YouBet said:
ATM9000 said:
BenTheGoodAg said:
ATM9000 said:
And to the guy who says The business is HR's 'customer'. Word of advice: just stop that not just for HR but for any function that works for the same organization as you. Because it just isn't true. You are all working to drive the most value and protect one set of resources as best as possible with how the real decision makers have decided they need to be protected and driven.
100% disagree with this. And since I made the comment earlier, I guess it's directed at me.
There is such a thing as an internal customer. I have many. I'm careful to make commitments, communicate issues, and follow through to my word. If I can't do that, downstream users in our business fail and I'm held accountable.
There are absolutely elements of HR that are in a defined support role, even by the Sr. Leadership of our company. Recruiting is an obvious example. Conversely, there are elements of HR that are not a support role, ie ethics/employee relations. There are good reasons that they are 3rd party to the issues that they get into.
We are on a sports website so I'll lay out this analogy: if you are the quarterback and your left tackle sucks and you end up with your face in the grass every other play, you'd never say you were the tackle's customer… but you would probably have some things to say to the tackle as well as the coach. Just because you have accountabilities and people rely on you for things, doesn't make you people's customer. My family relies on me to take my daughter to school every morning. It is my responsibility and I'm accountable for it but my daughter and wife aren't my customers. It's a partnership still. That's really really key and why I think the idea of internal customers is stupid.
It might be stupid but it's reality in many, many companies. We had Internal Customer metrics and goals in our PAs depending on the role. This is probably a semantics argument and depends on the specific culture of the company if they talk in terms of "partner" or "internal customer".
Big semantics difference though. A customer implies a highly transactional relationship. A partner is you are in business together for the long haul.
Like many things, so much of your view is defined by your attitude. When I first became a hiring manager years ago, I remember complaining about recruiting not having their **** together and moving slow and not getting me good candidates, loads of naval gazing and whinging about them not doing their job. Open roles on my team would sit open for months. It was embarrassing and it took me a while to get it.
Recruiting and bringing in the right people is hard and takes a lot of thought not just a couple of emails to follow up to check a box. Internal recruiters are generally looking at tons of roles at one time. There are managers who are highly engaged in all of that and others who just copy the last job spec, throw it to HR and say let me know when you have somebody. The former get good people quickly… the latter… complain that HR isn't following up for their customer. This is the same for every other bit you have accountability for at work.

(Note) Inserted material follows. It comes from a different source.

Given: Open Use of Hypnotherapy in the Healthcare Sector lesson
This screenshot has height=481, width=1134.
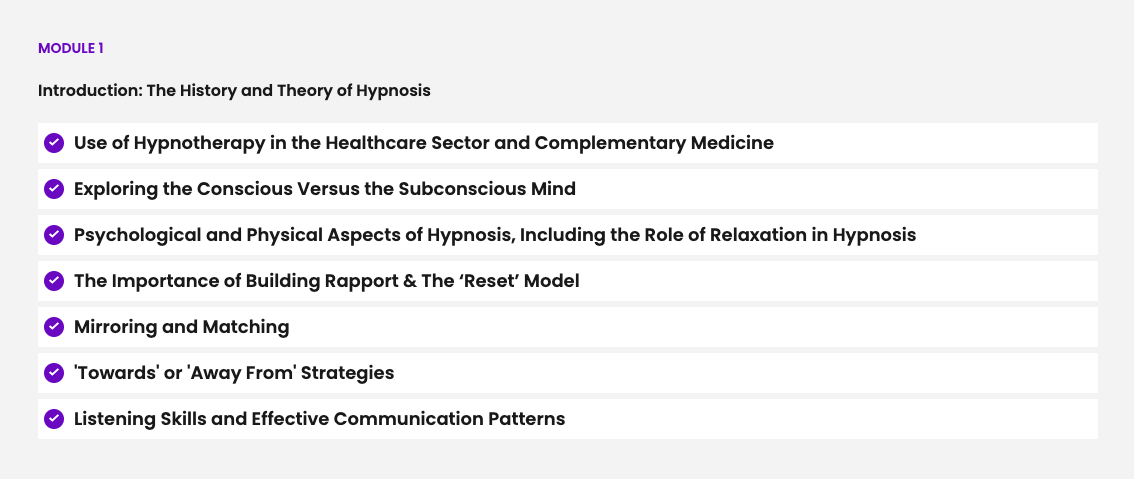Looking at the screenshot, I should [424, 143].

If you want HR to move quicker on stuff like this, treat them like a partner. When I have an open role to fill on my team now… it is my #1 priority. I'm typically talking to the internal recruiter every other day, test screening resumes with them so they know what I'm after, asking for their feedback on what I'm looking for… basically, doing everything I can to make their job easier. It takes loads of time but I generally end up with 3-4 very good candidates to interview and roles filled in the matter of weeks rather than months.
I guess my advice here generally is if you look at HR as some sort of service function, don't really engage actively with them because you view them as just those pains in the rears in the back office ready to ruin your plans… then I don't really understand what your general expectation is. Treat them like partners instead and you'll get loads more out of the relationship and maybe even learn a thing or 2.